2 entry daha
  • sinemada aristoteles'çi hikaye anlayışını pek de sevmeyen film teorisyeni. kendisinin sinemada olması gerekenle ilgili fikirlerine fazlaca katılmakla birlikte, sinemada sadece bu olsaydı işler nasıl yürürdü diye kendime sorduğumda aldığım cevap pek de tatmin edici olmuyor. bir nevi, "eğer hep bu olsaydı, şimdiki kadar haz vermezdi" mantığı.

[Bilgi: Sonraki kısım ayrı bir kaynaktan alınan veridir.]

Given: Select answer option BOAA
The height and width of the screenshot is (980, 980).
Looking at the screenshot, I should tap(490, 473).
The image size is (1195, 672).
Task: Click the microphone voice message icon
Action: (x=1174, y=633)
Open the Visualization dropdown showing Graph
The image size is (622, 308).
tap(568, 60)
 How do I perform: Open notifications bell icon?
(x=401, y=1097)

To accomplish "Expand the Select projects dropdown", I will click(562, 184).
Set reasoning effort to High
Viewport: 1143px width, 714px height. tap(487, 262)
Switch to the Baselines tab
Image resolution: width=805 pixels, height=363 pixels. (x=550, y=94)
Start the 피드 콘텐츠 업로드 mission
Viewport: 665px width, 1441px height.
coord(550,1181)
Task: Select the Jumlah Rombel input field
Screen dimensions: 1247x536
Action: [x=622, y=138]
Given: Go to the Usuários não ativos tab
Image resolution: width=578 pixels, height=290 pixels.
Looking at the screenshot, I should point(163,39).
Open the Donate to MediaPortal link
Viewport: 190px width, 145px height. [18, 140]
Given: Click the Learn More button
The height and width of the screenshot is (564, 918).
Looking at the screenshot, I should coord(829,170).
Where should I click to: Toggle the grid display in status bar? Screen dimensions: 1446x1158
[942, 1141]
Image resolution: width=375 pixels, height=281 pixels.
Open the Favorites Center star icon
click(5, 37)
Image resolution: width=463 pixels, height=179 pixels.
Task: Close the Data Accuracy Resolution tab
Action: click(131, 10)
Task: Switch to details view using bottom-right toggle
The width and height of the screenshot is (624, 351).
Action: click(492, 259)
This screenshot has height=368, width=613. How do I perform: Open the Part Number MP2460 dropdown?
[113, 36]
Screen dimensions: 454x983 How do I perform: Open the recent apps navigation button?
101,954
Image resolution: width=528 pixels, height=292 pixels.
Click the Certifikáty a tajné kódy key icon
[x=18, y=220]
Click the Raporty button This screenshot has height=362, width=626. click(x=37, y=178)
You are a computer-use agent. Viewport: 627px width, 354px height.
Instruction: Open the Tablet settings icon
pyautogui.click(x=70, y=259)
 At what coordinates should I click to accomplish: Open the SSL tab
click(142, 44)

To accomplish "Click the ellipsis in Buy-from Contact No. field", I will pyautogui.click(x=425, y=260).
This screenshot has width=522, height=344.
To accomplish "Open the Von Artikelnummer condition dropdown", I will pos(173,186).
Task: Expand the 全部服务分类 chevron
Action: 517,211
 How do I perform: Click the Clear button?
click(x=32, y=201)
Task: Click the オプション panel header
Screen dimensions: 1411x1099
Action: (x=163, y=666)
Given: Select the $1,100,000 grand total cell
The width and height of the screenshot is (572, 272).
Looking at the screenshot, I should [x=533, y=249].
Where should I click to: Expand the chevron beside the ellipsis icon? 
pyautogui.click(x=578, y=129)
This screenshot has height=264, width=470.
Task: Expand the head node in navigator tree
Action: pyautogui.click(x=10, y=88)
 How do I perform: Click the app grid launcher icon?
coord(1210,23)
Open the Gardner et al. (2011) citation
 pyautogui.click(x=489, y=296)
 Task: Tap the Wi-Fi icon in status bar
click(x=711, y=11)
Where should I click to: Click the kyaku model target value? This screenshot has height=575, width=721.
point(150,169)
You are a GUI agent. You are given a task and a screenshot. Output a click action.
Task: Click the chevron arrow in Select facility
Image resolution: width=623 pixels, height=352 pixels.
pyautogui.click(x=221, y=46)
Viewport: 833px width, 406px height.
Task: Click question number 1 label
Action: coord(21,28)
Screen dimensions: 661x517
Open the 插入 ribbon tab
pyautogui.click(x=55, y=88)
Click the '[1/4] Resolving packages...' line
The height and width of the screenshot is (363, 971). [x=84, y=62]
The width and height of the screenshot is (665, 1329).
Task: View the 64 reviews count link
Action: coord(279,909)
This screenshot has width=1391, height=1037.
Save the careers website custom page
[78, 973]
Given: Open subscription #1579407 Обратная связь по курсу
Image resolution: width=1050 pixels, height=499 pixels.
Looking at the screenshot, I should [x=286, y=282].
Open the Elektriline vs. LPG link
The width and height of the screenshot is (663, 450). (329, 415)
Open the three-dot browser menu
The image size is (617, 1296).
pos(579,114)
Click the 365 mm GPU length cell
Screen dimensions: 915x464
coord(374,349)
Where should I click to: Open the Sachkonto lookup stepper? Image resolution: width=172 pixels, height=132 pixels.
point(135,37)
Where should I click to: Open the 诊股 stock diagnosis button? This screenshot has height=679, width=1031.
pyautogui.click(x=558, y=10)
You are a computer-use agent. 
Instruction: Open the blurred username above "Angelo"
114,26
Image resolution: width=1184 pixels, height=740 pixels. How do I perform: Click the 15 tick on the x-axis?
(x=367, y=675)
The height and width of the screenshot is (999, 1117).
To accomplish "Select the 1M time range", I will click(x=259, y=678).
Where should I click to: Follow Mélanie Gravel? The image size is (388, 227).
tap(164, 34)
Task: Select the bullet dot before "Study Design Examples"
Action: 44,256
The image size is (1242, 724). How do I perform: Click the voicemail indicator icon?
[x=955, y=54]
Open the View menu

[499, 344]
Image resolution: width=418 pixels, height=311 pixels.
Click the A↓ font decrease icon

    "epstein'a göre aristoteles'çi bir hikaye anlayışı, yani karakterlerin başına türlü felaketlerin geldiği ve kumpasların çözülüp sonuca bağlandığı hikayelerin mantığı son derece mantıksızdır. zira yaşam, bir hikaye gibi bu mantıkta ilerlemez; her edimin sonu açıktır ve sonuçları birçok farklı yöne uzanabilir. sonunda sinema ile birlikte bizi yaşama yaklaştıracak bir sanat türü doğmuştur. gerçek olan, belirli bir sonuca yönelmiş dramatik bir kurgu değil, nereye bağlanacağı belirsiz irili ufaklı edimlerin oluşturduğu bir dramadır. aristoteles'çi hikaye mantığını kanıksamış bir izleyici, dramının nasıl ilerleyeceğini zaten kestirebilir. dolayısıyla sinemanın esas yaptığı bunu ötelemek, yıkmak ve izleyicinin hikayeden değil imajlardan doyum almasını sağlamaktır."